The current implementation of Riphook is a work in progress, and we are constantly improving it. Here are some of the known limitations that will be addressed soon in a better version of our tool:

- **Regex-based detections**: secret/PII detection uses regex and can miss or misclassify.
- **Static analysis limits**: Semgrep rules won’t catch every bug or vulnerability. Also it is fairly slow.

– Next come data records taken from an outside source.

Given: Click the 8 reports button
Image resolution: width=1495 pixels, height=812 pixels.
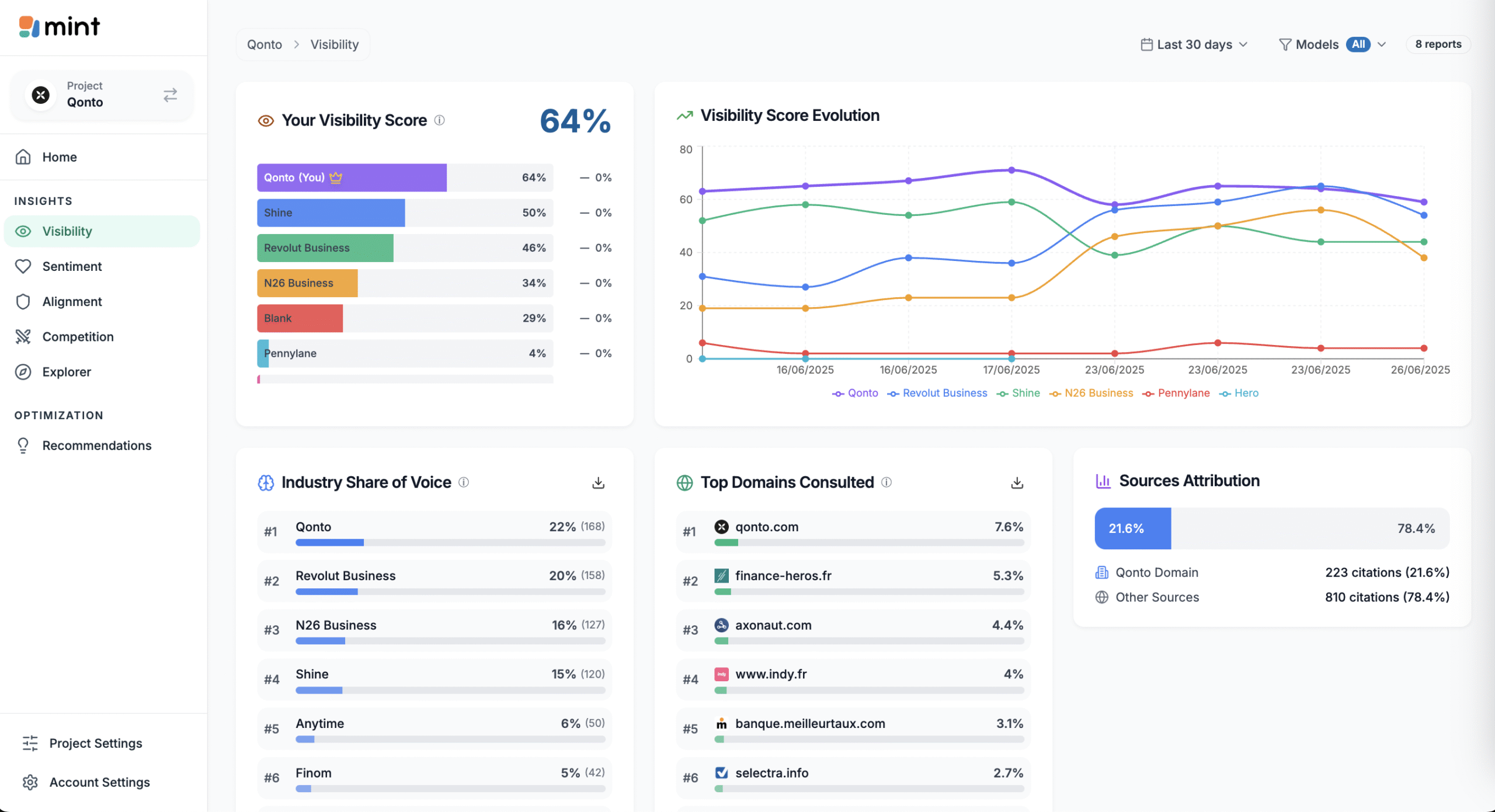Looking at the screenshot, I should (x=1438, y=44).
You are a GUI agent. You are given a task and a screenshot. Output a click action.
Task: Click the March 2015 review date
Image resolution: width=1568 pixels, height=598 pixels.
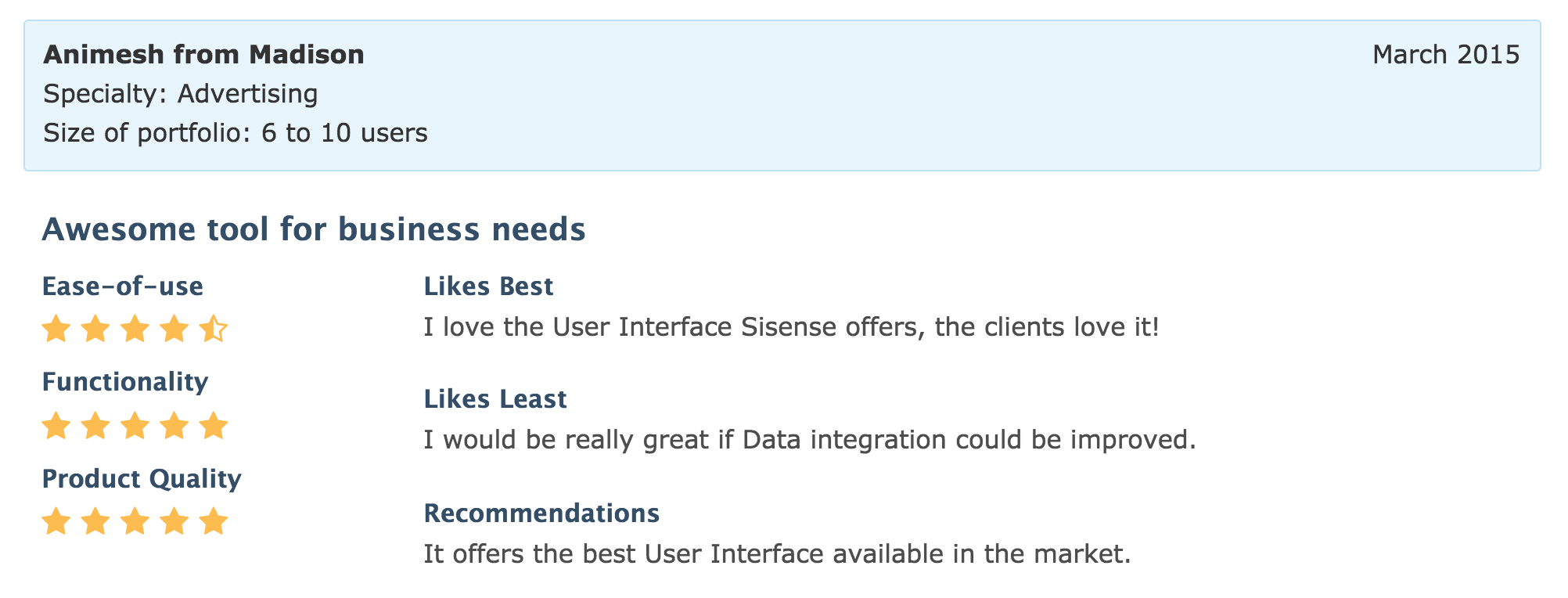click(1445, 55)
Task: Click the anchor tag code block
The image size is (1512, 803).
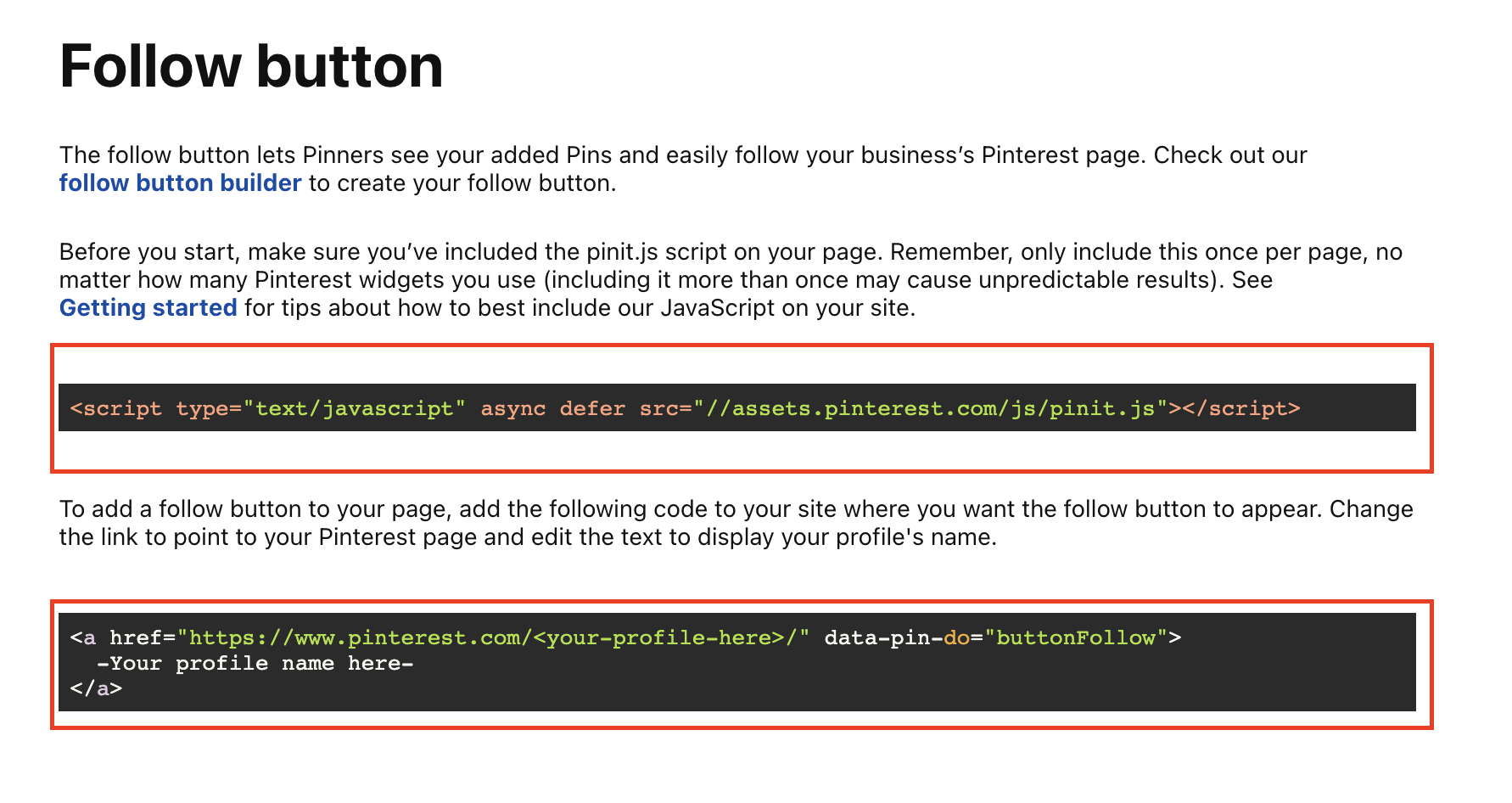Action: (736, 662)
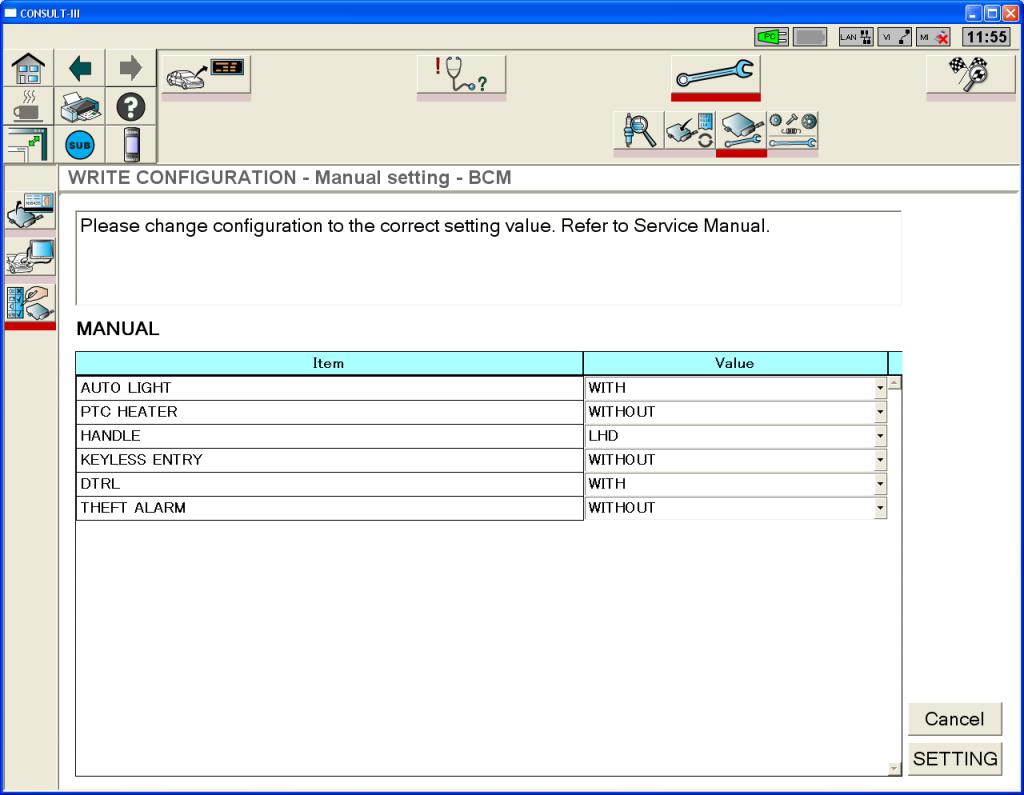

- **Agent/session failures**: if an agent crashes or is interrupted, some edits or stop-time scans may not run.
- **Multiple ways to do the same thing**: If a tool is blocked, Cursor has multiple ways to override the block. We are working on a more complete handling of these other capabilities.

We will be releasing an advanced version of our system soon - faster, more accurate deterministic security, support for any general long running agent, dashboard for easy access to non developers, etc.